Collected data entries
━━━━━━━━━━━━━━━━━━━━
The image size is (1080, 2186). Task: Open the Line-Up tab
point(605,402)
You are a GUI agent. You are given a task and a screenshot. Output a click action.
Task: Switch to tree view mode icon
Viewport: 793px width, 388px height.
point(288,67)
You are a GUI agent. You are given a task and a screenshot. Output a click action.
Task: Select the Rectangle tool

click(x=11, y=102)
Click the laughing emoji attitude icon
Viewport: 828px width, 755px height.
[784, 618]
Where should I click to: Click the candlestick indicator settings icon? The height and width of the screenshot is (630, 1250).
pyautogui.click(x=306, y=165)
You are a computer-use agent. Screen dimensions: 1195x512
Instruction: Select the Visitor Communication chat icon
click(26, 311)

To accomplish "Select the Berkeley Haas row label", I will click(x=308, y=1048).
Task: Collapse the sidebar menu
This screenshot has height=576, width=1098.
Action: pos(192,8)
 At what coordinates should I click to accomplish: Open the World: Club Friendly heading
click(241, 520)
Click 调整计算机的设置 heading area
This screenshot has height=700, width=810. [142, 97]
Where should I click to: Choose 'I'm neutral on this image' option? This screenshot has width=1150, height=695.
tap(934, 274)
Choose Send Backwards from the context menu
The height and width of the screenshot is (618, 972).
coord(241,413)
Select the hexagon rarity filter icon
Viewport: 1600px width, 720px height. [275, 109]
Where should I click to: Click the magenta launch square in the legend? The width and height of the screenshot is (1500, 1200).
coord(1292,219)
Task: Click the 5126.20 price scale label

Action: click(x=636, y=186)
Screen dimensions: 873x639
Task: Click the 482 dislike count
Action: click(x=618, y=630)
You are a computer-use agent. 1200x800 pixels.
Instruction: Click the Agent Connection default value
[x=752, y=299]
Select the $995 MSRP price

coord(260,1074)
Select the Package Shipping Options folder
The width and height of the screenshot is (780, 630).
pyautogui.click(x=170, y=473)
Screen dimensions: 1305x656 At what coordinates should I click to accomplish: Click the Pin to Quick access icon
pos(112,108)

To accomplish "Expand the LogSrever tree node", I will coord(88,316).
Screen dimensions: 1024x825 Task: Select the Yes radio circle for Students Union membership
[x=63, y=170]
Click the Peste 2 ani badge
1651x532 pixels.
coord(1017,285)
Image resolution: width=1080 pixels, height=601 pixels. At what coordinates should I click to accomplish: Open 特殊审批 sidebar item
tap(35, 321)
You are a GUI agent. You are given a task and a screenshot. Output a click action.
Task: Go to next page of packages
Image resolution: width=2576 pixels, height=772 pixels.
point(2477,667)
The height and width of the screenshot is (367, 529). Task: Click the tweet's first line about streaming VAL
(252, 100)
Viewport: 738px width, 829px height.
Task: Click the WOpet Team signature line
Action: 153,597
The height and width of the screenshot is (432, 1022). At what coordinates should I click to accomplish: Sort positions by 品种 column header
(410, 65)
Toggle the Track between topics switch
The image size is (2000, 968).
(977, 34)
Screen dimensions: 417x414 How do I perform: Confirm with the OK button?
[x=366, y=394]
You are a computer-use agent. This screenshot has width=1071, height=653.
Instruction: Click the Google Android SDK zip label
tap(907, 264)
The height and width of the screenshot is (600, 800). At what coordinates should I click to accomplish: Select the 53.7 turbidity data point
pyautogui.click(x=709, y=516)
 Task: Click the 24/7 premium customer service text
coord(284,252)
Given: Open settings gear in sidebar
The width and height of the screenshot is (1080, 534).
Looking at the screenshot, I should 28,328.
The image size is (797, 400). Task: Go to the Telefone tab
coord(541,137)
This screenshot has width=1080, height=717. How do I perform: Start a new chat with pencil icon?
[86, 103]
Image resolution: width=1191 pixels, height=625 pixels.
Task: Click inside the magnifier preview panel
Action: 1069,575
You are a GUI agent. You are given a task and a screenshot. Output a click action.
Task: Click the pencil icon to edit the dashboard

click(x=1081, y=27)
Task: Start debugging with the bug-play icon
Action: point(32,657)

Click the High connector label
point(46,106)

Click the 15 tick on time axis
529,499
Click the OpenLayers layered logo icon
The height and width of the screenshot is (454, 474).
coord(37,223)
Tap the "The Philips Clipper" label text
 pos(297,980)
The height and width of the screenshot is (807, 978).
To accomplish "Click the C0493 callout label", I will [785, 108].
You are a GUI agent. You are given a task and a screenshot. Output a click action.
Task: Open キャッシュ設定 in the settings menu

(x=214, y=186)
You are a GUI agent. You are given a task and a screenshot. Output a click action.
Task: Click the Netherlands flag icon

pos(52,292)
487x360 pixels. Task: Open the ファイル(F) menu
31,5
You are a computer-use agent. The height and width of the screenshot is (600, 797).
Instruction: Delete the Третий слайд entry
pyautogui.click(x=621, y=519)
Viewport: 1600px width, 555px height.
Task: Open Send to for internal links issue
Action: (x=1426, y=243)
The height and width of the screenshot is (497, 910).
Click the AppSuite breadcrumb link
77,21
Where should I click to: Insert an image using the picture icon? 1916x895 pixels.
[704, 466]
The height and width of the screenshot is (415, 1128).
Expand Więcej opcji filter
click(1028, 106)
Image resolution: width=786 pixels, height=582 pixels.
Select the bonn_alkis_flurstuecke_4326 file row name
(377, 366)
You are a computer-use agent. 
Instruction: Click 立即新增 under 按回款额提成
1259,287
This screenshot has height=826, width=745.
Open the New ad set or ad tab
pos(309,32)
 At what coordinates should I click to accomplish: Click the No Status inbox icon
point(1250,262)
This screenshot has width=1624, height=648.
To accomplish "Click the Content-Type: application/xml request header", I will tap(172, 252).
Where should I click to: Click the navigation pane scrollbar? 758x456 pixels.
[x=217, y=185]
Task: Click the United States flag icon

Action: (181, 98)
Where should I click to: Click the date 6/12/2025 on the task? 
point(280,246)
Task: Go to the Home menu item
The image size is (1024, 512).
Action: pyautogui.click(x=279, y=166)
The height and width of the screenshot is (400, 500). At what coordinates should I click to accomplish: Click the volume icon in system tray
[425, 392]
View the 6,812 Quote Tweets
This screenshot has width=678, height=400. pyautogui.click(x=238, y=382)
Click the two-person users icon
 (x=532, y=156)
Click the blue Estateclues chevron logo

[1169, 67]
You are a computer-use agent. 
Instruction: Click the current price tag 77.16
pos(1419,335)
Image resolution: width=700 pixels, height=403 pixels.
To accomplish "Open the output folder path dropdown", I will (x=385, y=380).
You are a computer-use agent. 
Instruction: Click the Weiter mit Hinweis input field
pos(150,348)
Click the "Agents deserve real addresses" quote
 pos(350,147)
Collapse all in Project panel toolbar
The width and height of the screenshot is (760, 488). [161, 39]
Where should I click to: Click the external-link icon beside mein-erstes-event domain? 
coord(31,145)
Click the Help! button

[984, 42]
━━━━━━━━━━━━━━━━━━━━
■ EXERCISE PROMPT ■
From the entries above, copy every line where the word "computer" shows up.

■ WRITTEN ANSWER ■
You are a computer-use agent. Screen dimensions: 1195x512
You are a computer-use agent. 1200x800 pixels.
You are a computer-use agent. This screenshot has width=1071, height=653.
You are a computer-use agent. The height and width of the screenshot is (600, 797).
You are a computer-use agent. 
You are a computer-use agent. 
You are a computer-use agent. 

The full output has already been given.